Python searching a large list speed

10,449

Solution 1

Two things that might provide some small help:

1) Use the approach in this SO answer to read through your large file the most efficiently.

2) Change your code from

for x in headwordList:
    m = SequenceMatcher(None, y.lower(), 1)

to

yLower = y.lower()
for x in headwordList:
    m = SequenceMatcher(None, yLower, 1)

You're converting each sentence to lower 650,000 times. No need for that.

Solution 2

You should change headwordList into a set.

The test word in headwordList will be very slow. It must do a string comparison on each word in headwordList, one word at a time. It will take time proportional to the length of the list; if you double the length of the list, you will double the amount of time it takes to do the test (on average).

With a set, it always takes the same amount of time to do the in test; it doesn't depend on the number of elements in the set. So that will be a huge speedup.

Now, this whole loop can be simplified:

     for x in headwordList:
         m = SequenceMatcher(None, y.lower(), x)

         if m.ratio() > percentage:
             percentage = m.ratio()

             word = x

     if percentage > 0.86:        
         sentenceList[count] = word

All this does is find the word from headwordList that has the highest ratio, and keep it (but only keep it if the ratio is over 0.86). Here's a faster way to do this. I'm going to change the name headwordList to just headwords as I want you to make it be a set and not a list.

def check_ratio(m):
    return m.ratio()

y = y.lower()  # do the .lower() call one time
m, word =  max((SequenceMatcher(None, y, word), word) for word in headwords, key=check_ratio)
percentage = max(percentage, m.ratio())  # remember best ratio
if m.ratio() > 0.86:
    setence_list.append(word)

This might seem a bit tricky but it is the fastest way to do this in Python. We will call the built-in max() function to find the SequenceMatcher result that has the highest ratio. First, we build a "generator expression" that tries all the words in headwords, calling SequenceMatcher() on each. But when we are done, we also want to know what the word was. So the generator expression produces tuples, where the first value in the tuple is the SequenceMatcher result and the second value is the word. The max() function cannot know that what we care about is the ratio, so we have to tell it that; we do this by making a function that tests what we care about, then passing that function as the key= argument. Now max() finds the value with the highest ratio for us. max() consumes all the values produced by the generator expression and returns a single value, which we then unpack into the varaibles m and word.

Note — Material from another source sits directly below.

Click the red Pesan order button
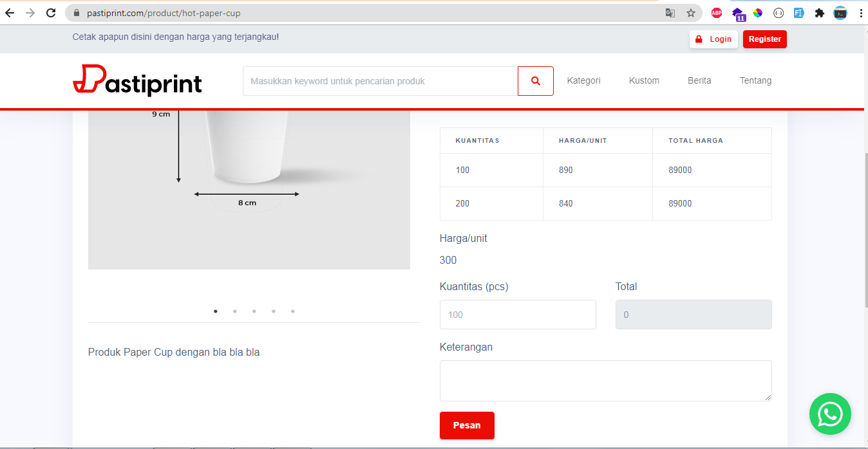This screenshot has width=868, height=449. point(467,425)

In Python, it is best practice to use variable names like sentence_list rather than sentenceList. Please see these guidelines: http://www.python.org/dev/peps/pep-0008/

It is not good practice to use an incrementing index variable and assign into indexed positions in a list. Rather, start with an empty list and use the .append() method function to append values.

Also, you might do better to build a dictionary of words and their ratios.

Note that your original code seems to have a bug: as soon as any word has a percentage over 0.86, all words are saved in sentenceList no matter what their ratio is. The code I wrote, above, only saves words where the word's own ratio was high enough.

EDIT: This is to answer a question about generator expressions needing to be parenthesized.

Whenever I get that error message, I usually split out the generator expression by itself and assign it to a variable. Like this:

def check_ratio(m):
    return m.ratio()

y = y.lower()  # do the .lower() call one time
genexp = ((SequenceMatcher(None, y, word), word) for word in headwords)
m, word =  max(genexp, key=check_ratio)
percentage = max(percentage, m.ratio())  # remember best ratio
if m.ratio() > 0.86:
    setence_list.append(word)

That's what I suggest. But if you don't mind a complicated line looking even busier, you can simply add an extra pair of parentheses as the error message suggests, so the generator expression is fully parenthesized. Like so:

m, word =  max(((SequenceMatcher(None, y, word), word) for word in headwords), key=check_ratio)

Python lets you omit the explicit parentheses around a generator expression when you pass the expression to a function, but only if it is the only argument to that function. As we are also passing a key= argument, we need a fully parenthesized generator expression.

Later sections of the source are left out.